### Assigned task
Only the lines below starting at the one that contains "875x1372 pixels." and ending at the one that contains "Click the Listen speaker tool" are to be reproduced, exactly and with both ends kept.

(Stored data entries)
——

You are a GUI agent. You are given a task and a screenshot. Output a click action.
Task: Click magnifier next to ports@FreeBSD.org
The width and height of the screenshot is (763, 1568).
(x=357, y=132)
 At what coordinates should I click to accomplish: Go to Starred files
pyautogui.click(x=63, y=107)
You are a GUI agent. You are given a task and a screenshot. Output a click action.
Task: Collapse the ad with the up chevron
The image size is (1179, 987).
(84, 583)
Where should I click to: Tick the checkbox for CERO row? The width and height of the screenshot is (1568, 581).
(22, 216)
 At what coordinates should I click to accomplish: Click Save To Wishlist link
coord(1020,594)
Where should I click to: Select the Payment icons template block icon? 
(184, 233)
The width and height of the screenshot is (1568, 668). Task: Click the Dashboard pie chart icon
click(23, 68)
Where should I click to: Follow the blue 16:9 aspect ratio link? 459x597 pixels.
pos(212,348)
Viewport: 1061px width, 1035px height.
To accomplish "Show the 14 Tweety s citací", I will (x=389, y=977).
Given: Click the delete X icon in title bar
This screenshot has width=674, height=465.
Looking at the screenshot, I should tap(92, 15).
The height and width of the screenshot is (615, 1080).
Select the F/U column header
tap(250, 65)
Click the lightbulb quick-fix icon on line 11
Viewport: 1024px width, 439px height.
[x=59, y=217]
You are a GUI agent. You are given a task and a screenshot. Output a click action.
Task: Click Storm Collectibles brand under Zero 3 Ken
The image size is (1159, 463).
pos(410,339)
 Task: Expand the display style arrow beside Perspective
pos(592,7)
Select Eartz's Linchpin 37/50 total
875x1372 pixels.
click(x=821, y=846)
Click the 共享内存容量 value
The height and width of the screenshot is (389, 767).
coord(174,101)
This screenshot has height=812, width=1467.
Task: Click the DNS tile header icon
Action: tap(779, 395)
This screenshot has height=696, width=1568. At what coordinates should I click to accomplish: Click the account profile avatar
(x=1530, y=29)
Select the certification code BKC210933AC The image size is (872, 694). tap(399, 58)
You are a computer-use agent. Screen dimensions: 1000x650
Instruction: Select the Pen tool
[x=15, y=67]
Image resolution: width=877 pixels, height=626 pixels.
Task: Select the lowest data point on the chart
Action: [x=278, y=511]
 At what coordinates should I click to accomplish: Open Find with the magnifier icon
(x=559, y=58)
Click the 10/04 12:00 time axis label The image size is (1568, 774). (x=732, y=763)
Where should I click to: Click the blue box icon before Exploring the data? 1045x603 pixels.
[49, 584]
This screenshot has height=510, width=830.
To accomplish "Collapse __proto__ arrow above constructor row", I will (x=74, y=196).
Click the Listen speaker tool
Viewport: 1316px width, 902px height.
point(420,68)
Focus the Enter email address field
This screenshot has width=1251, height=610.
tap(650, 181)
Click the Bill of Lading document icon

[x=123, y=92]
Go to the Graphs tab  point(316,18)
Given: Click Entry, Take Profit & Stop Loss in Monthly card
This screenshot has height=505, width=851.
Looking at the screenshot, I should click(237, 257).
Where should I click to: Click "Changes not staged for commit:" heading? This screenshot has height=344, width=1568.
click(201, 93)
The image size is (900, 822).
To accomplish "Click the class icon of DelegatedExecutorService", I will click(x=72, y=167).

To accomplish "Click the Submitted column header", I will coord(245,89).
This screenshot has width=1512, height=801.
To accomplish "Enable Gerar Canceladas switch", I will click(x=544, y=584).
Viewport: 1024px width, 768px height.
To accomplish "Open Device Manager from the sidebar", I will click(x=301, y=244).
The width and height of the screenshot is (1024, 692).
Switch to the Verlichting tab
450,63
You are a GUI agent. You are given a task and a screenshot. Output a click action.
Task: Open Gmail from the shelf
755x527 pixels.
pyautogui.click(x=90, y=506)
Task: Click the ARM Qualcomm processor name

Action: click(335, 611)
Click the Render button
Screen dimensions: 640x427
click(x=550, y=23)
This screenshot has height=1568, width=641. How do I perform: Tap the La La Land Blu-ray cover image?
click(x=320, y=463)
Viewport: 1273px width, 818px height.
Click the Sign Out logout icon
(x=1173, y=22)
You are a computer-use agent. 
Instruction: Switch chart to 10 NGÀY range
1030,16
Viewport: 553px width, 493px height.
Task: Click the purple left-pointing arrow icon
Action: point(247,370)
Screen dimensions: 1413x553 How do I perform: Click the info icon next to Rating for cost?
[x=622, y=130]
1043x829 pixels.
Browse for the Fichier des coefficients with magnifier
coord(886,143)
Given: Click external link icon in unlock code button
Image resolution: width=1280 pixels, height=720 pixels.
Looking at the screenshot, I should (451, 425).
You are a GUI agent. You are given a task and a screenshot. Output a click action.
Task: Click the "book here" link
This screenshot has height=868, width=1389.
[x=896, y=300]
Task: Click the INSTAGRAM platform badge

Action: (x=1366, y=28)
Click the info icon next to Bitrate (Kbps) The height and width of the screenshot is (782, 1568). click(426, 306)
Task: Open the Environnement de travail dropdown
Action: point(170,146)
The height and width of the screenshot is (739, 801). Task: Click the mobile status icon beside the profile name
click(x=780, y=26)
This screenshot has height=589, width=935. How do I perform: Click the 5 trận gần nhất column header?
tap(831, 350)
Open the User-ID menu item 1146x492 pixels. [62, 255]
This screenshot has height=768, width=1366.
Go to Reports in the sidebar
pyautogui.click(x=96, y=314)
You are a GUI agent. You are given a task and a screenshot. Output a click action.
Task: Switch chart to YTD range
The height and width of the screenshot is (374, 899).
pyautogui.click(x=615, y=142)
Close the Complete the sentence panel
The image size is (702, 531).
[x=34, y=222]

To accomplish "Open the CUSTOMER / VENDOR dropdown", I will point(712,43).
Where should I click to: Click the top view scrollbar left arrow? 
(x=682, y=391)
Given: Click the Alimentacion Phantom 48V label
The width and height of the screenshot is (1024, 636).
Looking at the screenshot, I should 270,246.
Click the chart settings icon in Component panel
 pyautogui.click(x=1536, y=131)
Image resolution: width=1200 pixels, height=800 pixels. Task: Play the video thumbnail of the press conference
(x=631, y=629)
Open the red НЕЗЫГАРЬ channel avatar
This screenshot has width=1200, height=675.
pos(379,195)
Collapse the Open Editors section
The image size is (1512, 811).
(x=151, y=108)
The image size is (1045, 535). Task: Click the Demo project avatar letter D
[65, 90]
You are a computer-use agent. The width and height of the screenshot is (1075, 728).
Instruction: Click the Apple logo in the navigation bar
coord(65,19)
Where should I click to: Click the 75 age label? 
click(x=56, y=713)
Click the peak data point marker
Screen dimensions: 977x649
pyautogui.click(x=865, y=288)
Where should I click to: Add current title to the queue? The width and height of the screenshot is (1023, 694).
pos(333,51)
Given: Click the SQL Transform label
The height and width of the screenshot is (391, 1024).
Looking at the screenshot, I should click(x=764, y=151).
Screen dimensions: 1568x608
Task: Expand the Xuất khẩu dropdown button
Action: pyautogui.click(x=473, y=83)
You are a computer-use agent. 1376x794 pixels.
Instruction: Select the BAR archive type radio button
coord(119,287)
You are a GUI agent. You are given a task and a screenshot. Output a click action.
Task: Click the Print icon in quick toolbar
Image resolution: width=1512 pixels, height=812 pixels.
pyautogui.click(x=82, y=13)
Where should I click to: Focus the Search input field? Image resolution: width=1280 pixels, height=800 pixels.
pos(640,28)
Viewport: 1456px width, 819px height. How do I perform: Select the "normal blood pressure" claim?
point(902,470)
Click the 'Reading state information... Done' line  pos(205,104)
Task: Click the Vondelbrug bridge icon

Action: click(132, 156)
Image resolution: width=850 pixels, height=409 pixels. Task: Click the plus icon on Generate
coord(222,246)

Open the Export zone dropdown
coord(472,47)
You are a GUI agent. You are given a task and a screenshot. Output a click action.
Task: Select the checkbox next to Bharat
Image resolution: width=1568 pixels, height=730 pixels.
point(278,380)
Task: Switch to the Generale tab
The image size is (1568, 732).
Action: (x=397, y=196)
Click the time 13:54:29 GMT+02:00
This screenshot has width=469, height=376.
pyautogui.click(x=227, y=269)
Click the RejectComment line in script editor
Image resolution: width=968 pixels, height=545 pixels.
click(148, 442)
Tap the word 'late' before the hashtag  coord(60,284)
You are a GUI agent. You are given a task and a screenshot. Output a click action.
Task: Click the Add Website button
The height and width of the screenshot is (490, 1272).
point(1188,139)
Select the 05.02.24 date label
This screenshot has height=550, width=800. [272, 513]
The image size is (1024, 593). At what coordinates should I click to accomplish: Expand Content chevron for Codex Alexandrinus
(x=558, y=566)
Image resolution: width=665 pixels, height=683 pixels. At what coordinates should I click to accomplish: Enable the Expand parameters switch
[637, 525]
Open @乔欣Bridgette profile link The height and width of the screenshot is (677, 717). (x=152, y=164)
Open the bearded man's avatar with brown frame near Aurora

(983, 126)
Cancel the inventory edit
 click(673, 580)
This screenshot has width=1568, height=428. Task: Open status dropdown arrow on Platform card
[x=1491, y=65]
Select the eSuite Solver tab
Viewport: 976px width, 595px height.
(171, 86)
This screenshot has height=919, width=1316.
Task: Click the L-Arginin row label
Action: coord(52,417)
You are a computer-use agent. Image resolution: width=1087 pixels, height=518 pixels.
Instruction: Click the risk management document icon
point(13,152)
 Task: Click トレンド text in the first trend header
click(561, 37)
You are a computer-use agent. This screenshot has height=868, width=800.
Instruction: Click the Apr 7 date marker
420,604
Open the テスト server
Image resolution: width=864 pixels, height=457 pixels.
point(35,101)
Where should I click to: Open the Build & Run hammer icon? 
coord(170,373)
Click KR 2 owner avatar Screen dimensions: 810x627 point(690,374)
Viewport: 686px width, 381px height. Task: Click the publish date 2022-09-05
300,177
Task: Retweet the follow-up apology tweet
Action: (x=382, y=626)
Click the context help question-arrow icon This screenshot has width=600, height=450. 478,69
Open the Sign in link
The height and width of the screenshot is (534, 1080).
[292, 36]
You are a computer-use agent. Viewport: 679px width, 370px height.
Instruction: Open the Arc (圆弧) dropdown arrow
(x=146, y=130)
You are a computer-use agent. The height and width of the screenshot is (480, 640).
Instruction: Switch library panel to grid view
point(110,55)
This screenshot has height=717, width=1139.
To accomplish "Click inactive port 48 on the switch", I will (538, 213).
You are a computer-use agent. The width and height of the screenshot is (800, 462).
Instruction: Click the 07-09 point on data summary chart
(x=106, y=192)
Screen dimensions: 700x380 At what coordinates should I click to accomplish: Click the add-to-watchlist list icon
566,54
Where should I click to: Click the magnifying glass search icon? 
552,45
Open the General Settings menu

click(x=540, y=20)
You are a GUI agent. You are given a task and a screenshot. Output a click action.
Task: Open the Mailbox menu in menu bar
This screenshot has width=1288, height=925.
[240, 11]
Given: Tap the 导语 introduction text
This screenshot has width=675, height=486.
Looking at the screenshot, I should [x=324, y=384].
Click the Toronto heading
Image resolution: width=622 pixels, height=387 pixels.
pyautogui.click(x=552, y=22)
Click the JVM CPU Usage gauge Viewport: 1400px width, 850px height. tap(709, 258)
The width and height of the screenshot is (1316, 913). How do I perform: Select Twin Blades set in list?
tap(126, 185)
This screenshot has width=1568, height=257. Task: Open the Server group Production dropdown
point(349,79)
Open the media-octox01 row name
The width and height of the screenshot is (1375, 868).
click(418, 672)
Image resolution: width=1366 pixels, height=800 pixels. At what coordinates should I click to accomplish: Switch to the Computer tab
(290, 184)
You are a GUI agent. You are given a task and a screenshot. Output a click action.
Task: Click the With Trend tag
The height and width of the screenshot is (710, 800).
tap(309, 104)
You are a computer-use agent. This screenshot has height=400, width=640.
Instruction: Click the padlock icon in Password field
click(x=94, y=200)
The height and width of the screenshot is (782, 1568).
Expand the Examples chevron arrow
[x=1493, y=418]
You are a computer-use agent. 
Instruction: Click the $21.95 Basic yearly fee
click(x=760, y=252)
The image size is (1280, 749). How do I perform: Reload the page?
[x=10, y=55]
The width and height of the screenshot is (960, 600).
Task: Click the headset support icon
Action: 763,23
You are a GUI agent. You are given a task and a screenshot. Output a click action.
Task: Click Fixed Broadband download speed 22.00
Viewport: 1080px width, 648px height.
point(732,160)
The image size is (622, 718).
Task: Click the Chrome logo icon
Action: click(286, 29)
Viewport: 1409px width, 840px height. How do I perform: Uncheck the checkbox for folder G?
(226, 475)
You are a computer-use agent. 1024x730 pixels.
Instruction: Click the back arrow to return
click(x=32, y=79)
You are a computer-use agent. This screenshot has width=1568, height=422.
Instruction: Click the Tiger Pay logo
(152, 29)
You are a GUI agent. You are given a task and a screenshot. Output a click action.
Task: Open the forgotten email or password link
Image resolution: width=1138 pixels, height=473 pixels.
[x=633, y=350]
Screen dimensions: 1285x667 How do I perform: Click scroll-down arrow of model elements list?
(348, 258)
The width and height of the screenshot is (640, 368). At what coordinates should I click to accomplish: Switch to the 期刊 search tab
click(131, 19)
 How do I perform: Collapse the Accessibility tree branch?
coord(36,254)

——

### Task answer
875x1372 pixels.
click(x=821, y=846)
Click the 共享内存容量 value
The height and width of the screenshot is (389, 767).
coord(174,101)
This screenshot has height=812, width=1467.
Task: Click the DNS tile header icon
Action: tap(779, 395)
This screenshot has height=696, width=1568. At what coordinates should I click to accomplish: Click the account profile avatar
(x=1530, y=29)
Select the certification code BKC210933AC The image size is (872, 694). tap(399, 58)
You are a computer-use agent. Screen dimensions: 1000x650
Instruction: Select the Pen tool
[x=15, y=67]
Image resolution: width=877 pixels, height=626 pixels.
Task: Select the lowest data point on the chart
Action: [x=278, y=511]
 At what coordinates should I click to accomplish: Open Find with the magnifier icon
(x=559, y=58)
Click the 10/04 12:00 time axis label The image size is (1568, 774). (x=732, y=763)
Where should I click to: Click the blue box icon before Exploring the data? 1045x603 pixels.
[49, 584]
This screenshot has height=510, width=830.
To accomplish "Collapse __proto__ arrow above constructor row", I will (x=74, y=196).
Click the Listen speaker tool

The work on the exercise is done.